> **Data records**:
[Start of Attachment]

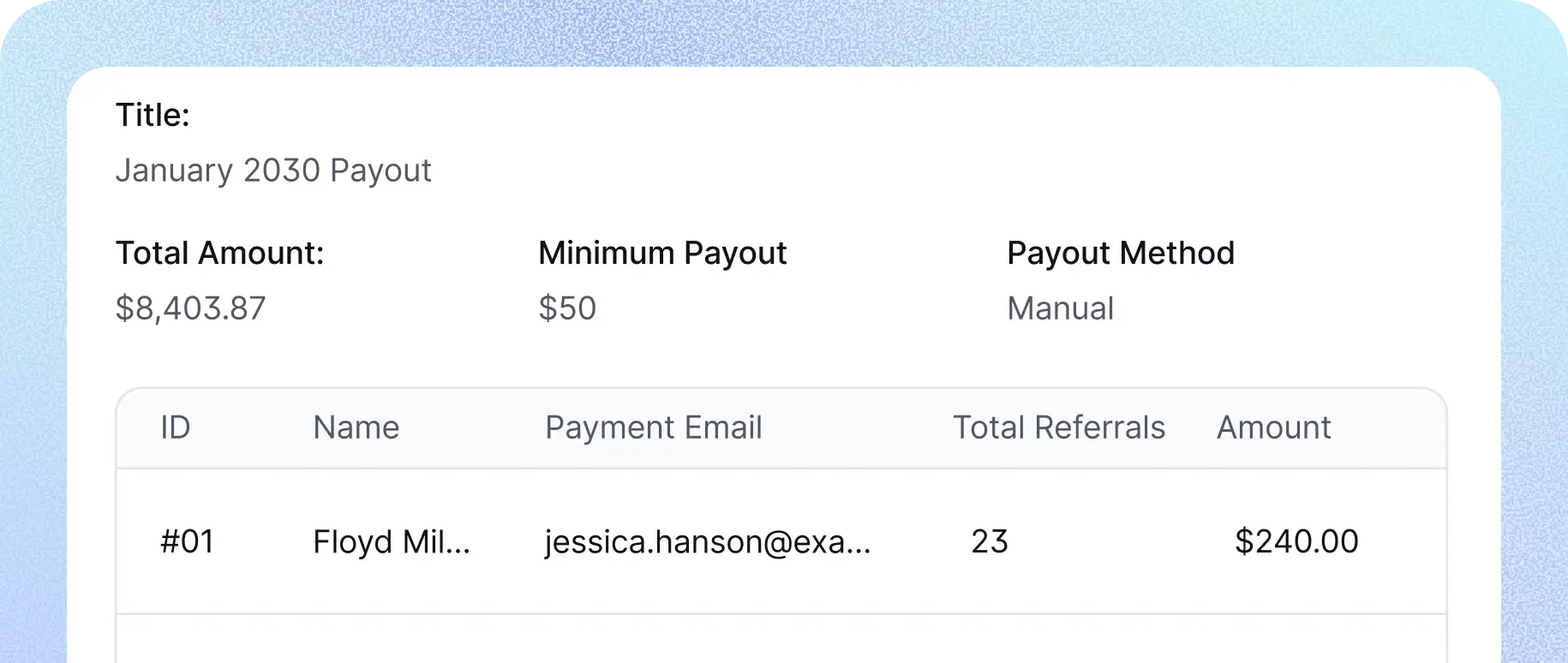This screenshot has width=1568, height=663.
Task: Sort by the Total Referrals column header
Action: (x=1058, y=427)
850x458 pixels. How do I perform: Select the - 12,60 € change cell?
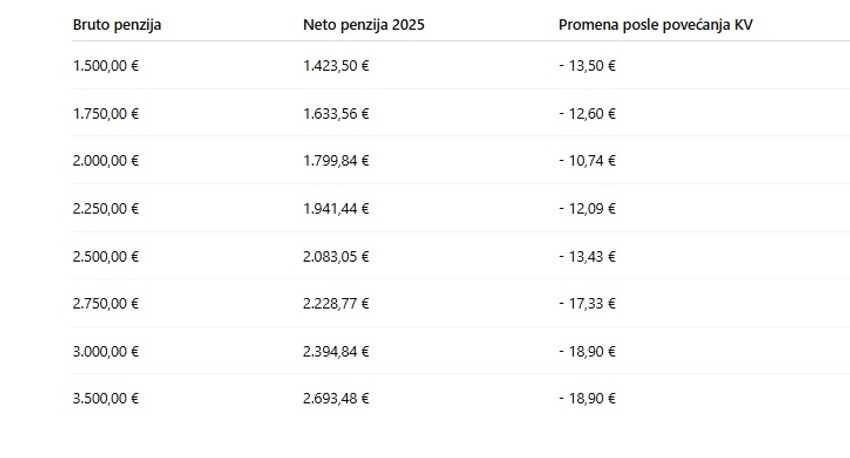pyautogui.click(x=587, y=114)
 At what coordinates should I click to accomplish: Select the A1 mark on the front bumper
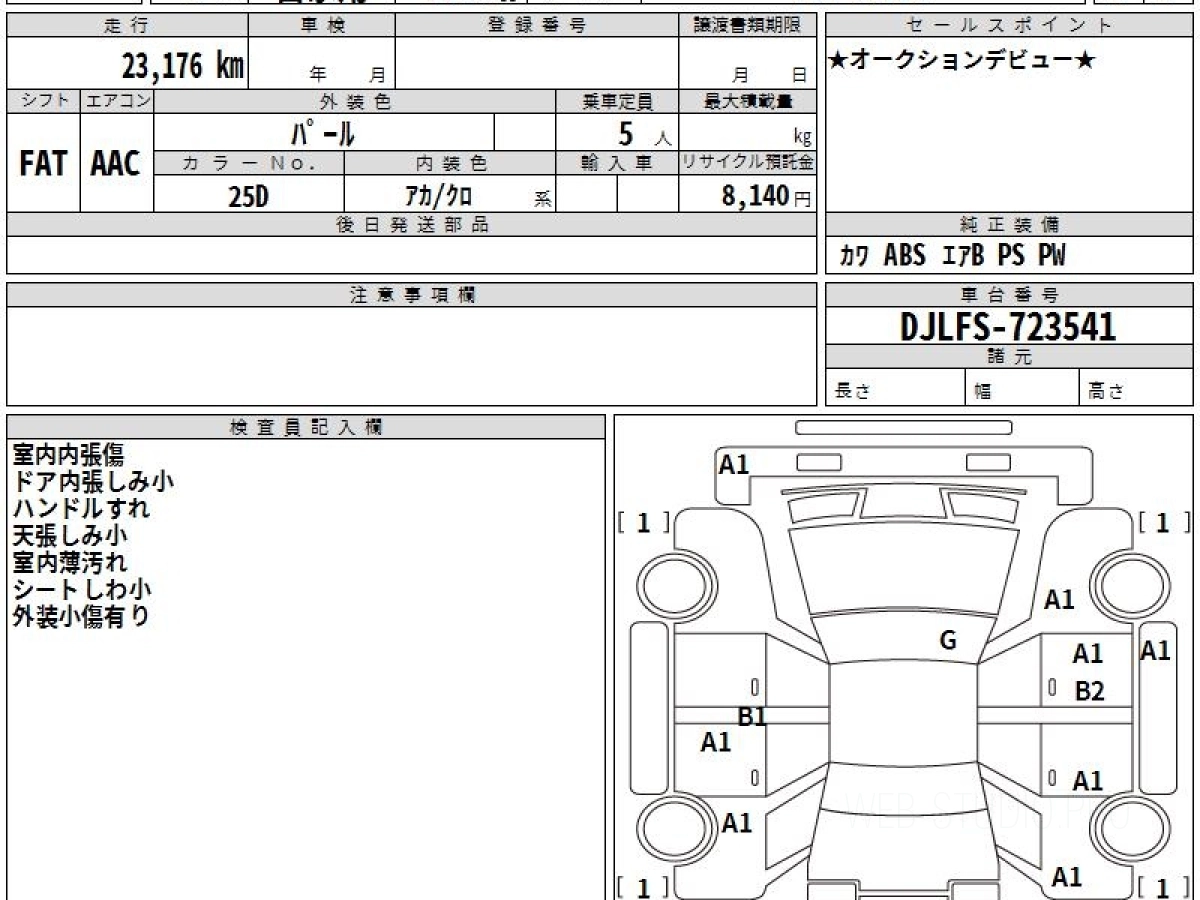click(x=734, y=464)
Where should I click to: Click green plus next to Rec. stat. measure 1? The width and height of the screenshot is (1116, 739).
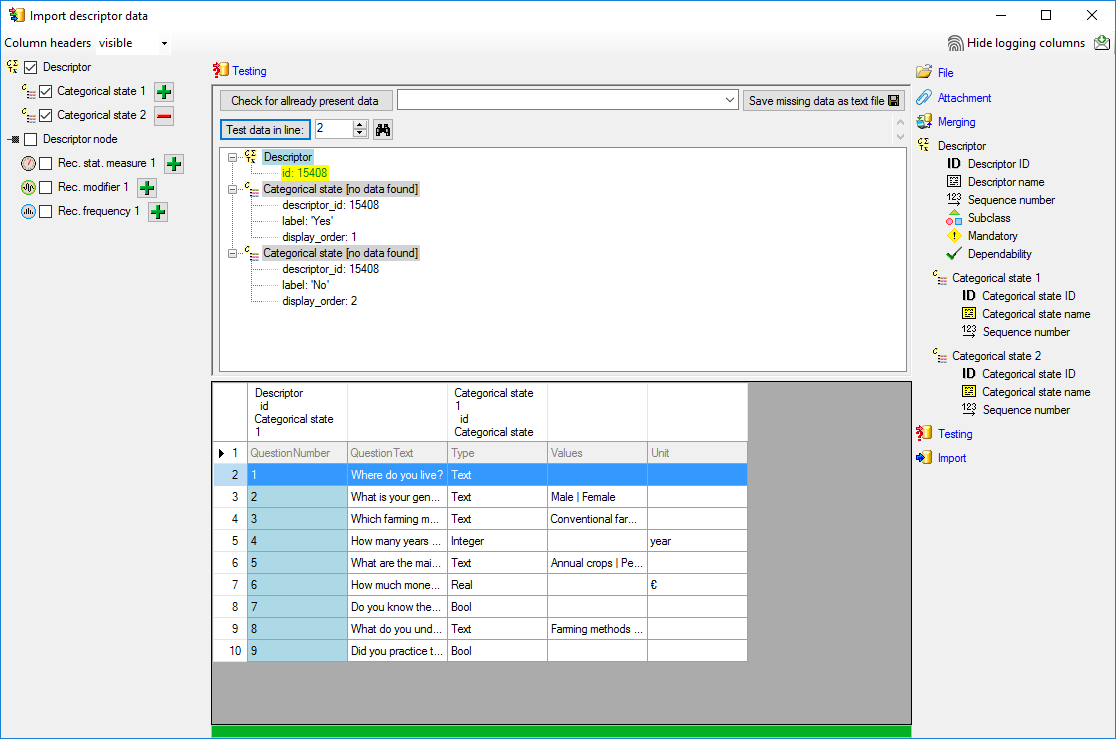click(x=174, y=164)
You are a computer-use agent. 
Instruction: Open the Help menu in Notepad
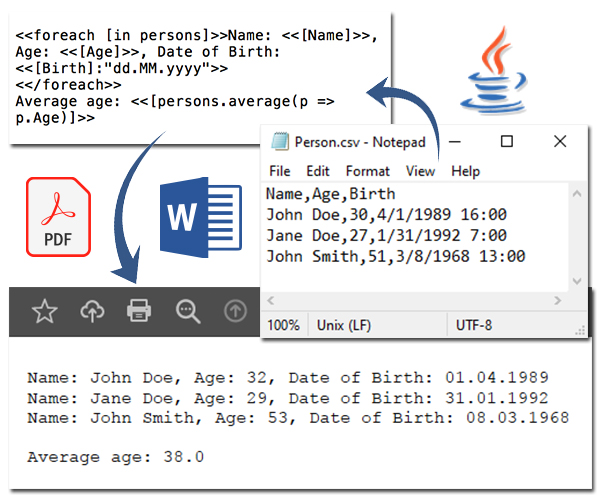point(465,171)
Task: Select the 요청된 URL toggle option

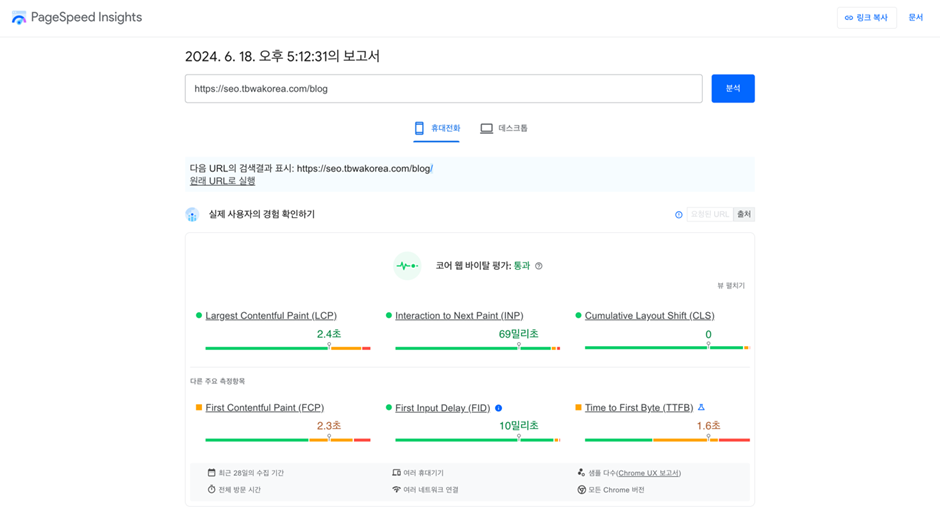Action: (x=709, y=214)
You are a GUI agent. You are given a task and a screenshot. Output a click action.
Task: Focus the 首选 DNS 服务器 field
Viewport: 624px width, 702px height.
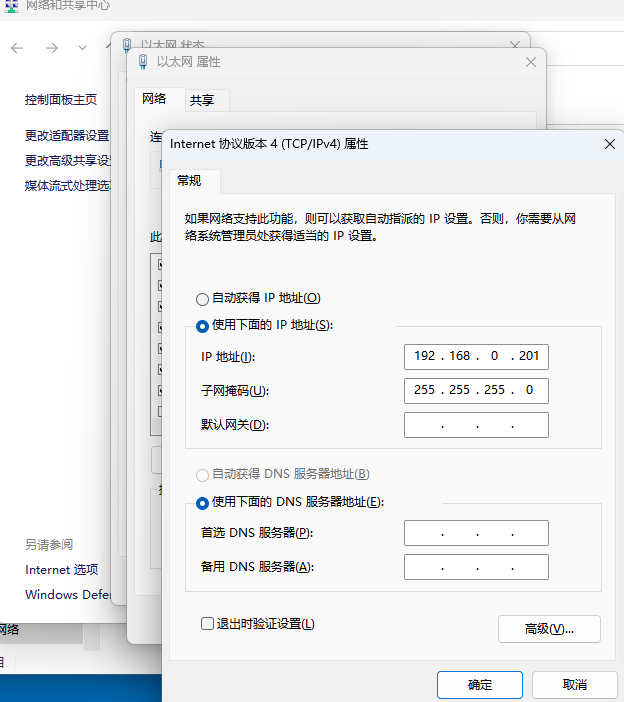pos(476,533)
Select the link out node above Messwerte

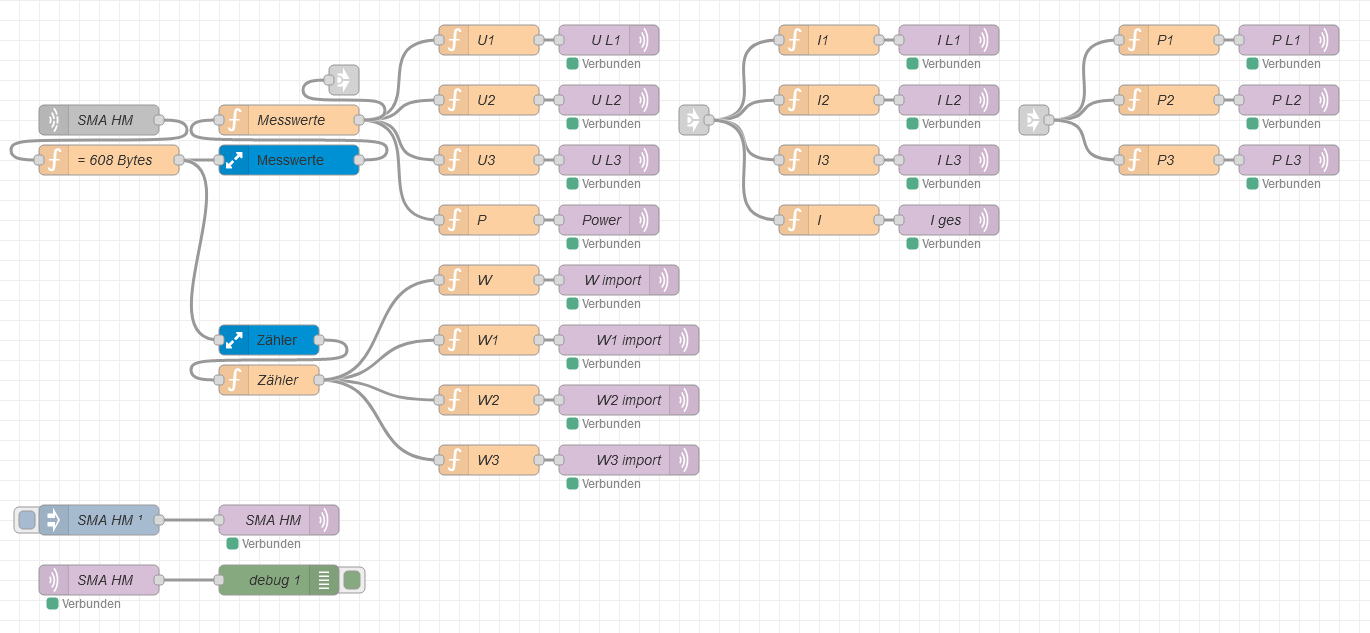(343, 80)
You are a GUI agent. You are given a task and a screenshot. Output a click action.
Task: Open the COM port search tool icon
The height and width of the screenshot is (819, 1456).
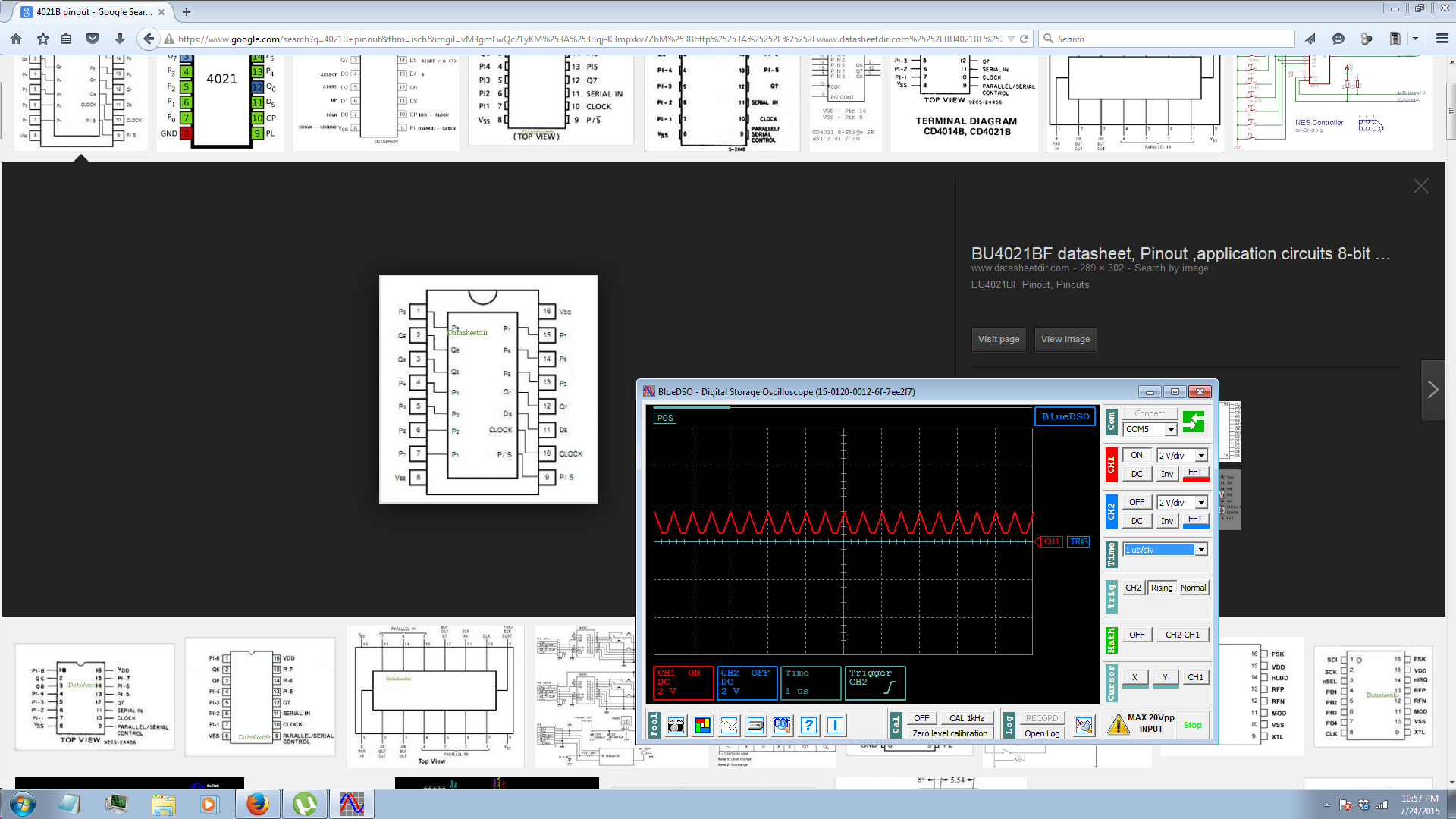coord(782,726)
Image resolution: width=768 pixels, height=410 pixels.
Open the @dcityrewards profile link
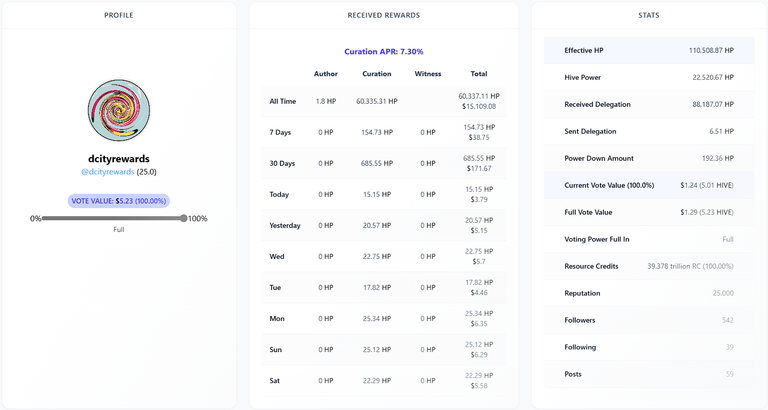tap(108, 172)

[End of Attachment]

> **Your objective**: For this task, give again exactly the lines from the line with "Task: Focus the 首选 DNS 服务器 field" through the end of the entries, including both ends, and omit the pictures.

> **Written answer**:
Task: Focus the 首选 DNS 服务器 field
Viewport: 624px width, 702px height.
pos(476,533)
Select the link out node above Messwerte

(343, 80)
You are a GUI agent. You are given a task and a screenshot. Output a click action.
Task: Open the COM port search tool icon
The height and width of the screenshot is (819, 1456).
coord(782,726)
Image resolution: width=768 pixels, height=410 pixels.
Open the @dcityrewards profile link
tap(108, 172)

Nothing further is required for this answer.